Um estudo da UFPel coordenado por Hallal, que monitorou as taxas de infecção entre brancos, pardos, negros e indígenas, indica que a infecção foi cinco vezes maior entre as populações indígenas e duas vezes maior entre os negros. Ao responder a um questionamento do senador Rogério Carvalho (PT-SE), Hallal explicou que o levantamento envolveu indígenas não aldeados (que vivem em áreas urbanas).
Censura
Ainda sobre esse estudo, Hallal disse ter sido censurado em coletiva de imprensa no Palácio do Planalto para apresentação do levantamento, no ano passado. O pesquisador relatou que foi informado pela respectiva assessoria de imprensa, com 15 minutos de antecedência, de que a apresentação teria um slide (sobre a diferença da covid-19 entre os grupos étnicos) removido. “O slide foi retirado da apresentação e eu fui comunicado 15 minutos antes.
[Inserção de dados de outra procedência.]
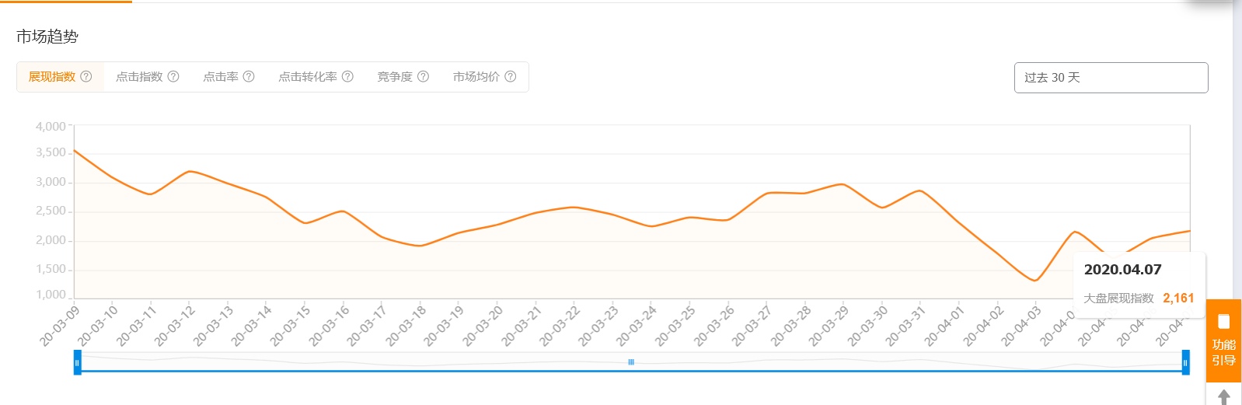Click the center grip of range slider

631,362
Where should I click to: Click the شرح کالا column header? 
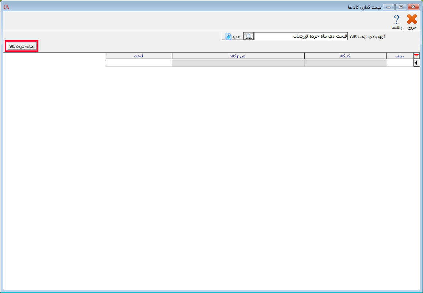click(x=238, y=56)
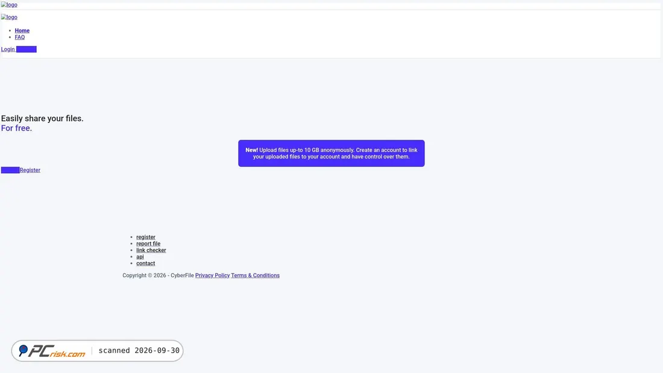This screenshot has height=373, width=663.
Task: Click the blue button left of Register
Action: point(10,170)
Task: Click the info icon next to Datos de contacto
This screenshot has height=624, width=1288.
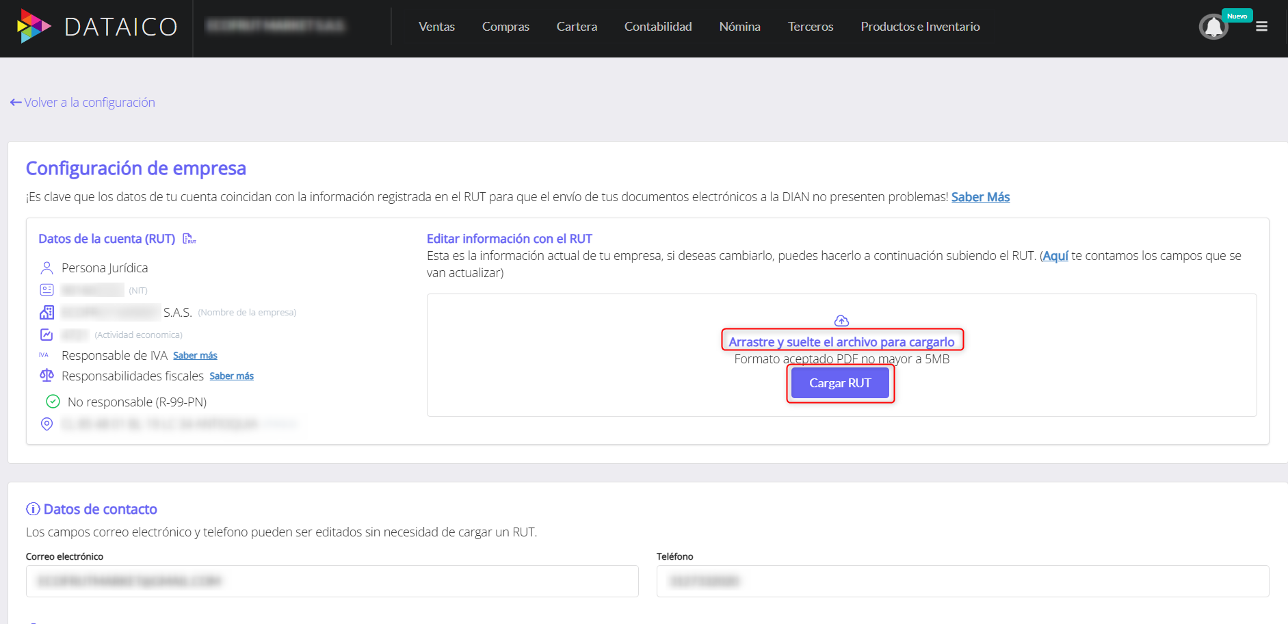Action: point(31,509)
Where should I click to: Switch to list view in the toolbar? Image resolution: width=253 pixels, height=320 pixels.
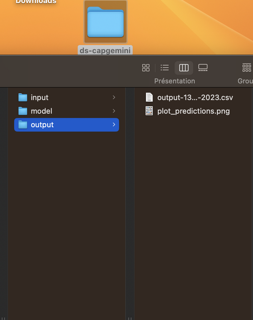click(x=164, y=68)
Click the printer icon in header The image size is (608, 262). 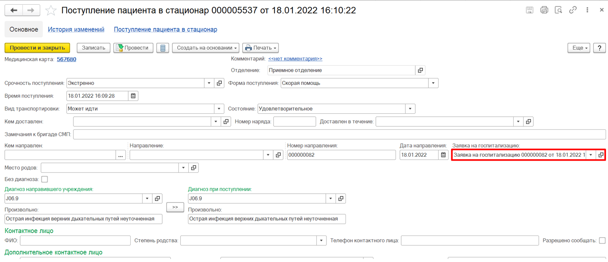544,10
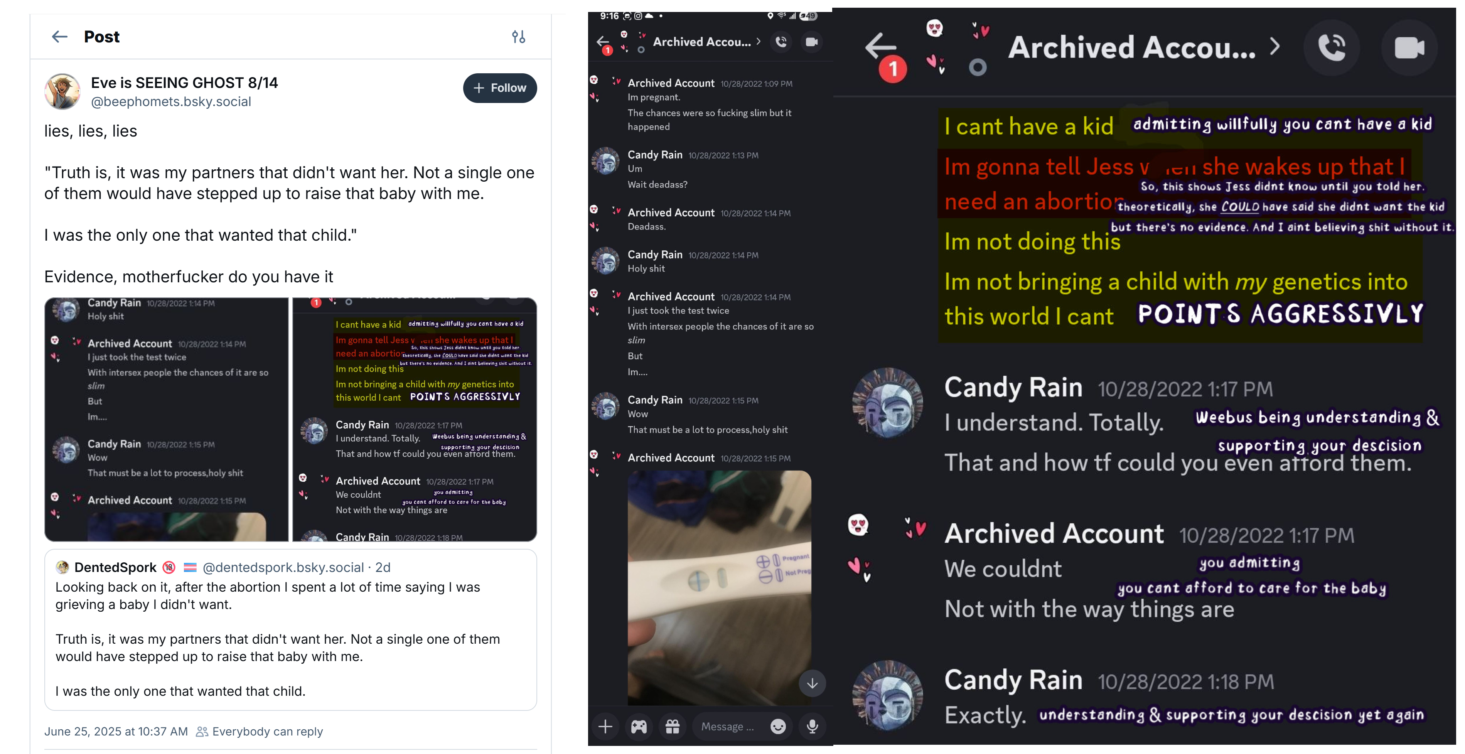Open DentedSpork quoted post

[291, 629]

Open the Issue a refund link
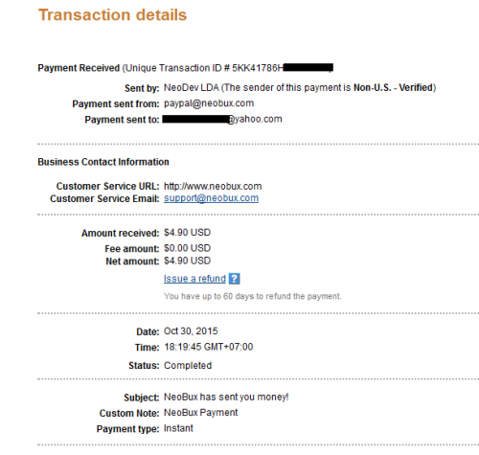[194, 279]
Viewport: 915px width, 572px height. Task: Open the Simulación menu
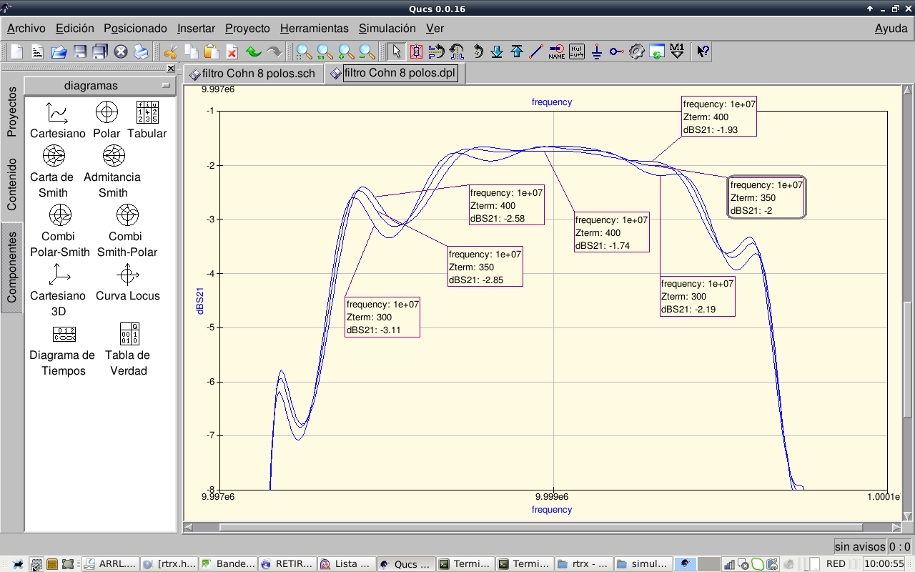pyautogui.click(x=387, y=29)

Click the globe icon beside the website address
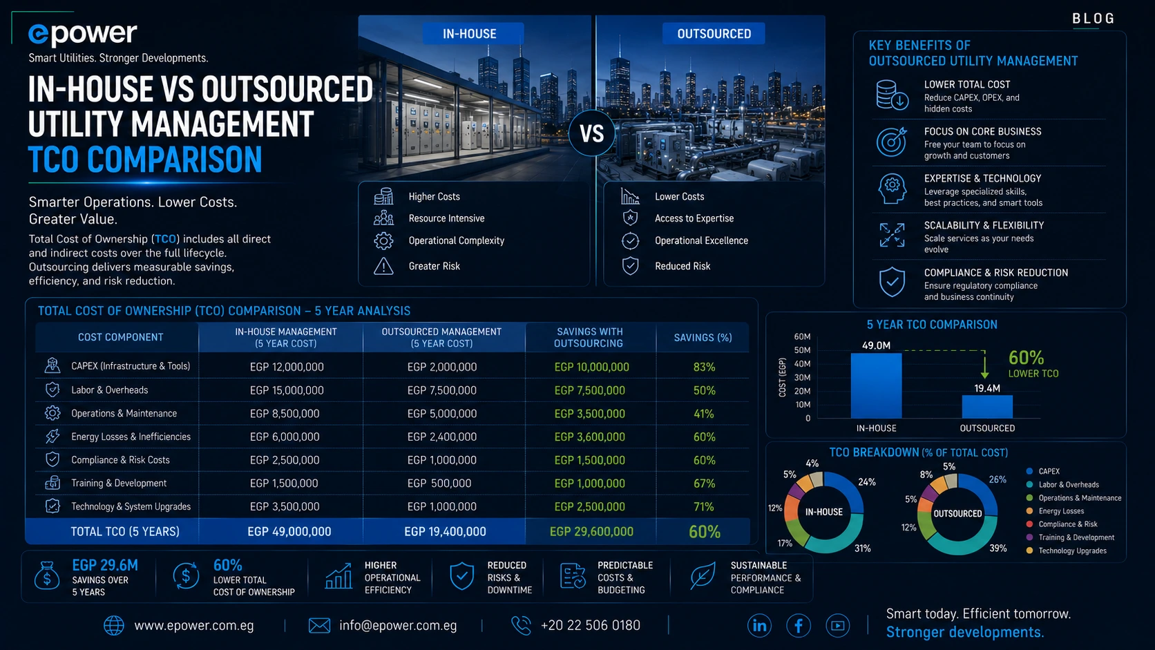click(114, 626)
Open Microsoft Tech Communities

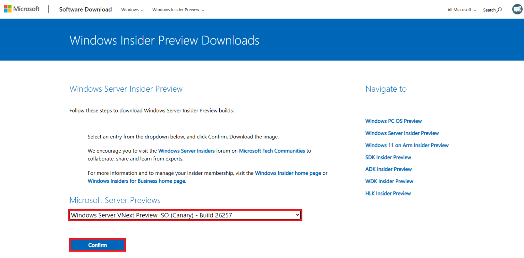[272, 151]
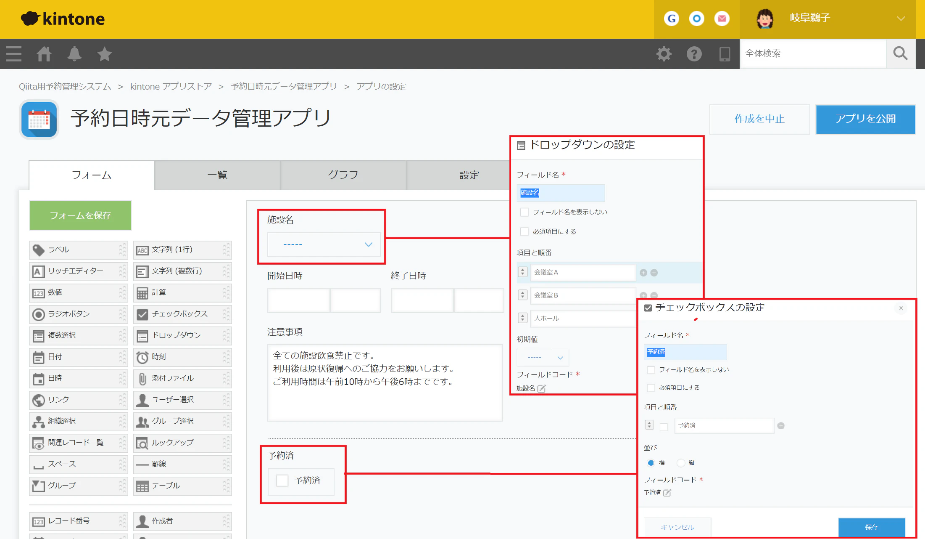
Task: Click the アプリを公開 button
Action: coord(865,119)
E, logo depois, pouco tempo depois, o Ministério da Saúde decidiu interromper o monitoramento por meio do Epicovid, sem qualquer justificativa técnica”.
Segundo o epidemiologista, o levantamento Epicovid foi realizado em três fases, entre os meses de maio e junho de 2020, até ser descontinuado pelo Ministério da Saúde. Ele disse que o projeto custou R$ 12 milhões – e que R$1 milhão foi devolvido porque não foi utilizado.
Só neste ano, de acordo com Hallal, um novo projeto para monitoramento da covid-19 foi lançado pelo governo, o estudo chamado PrevCov, com custo de R$ 200 milhões. “Não tenho nenhuma dúvida de dizer que os resultados mostrando a diferença entre as populações de outras etnias e os indígenas foi o estopim para a motivação de descontinuidade do estudo”, afirmou Hallal.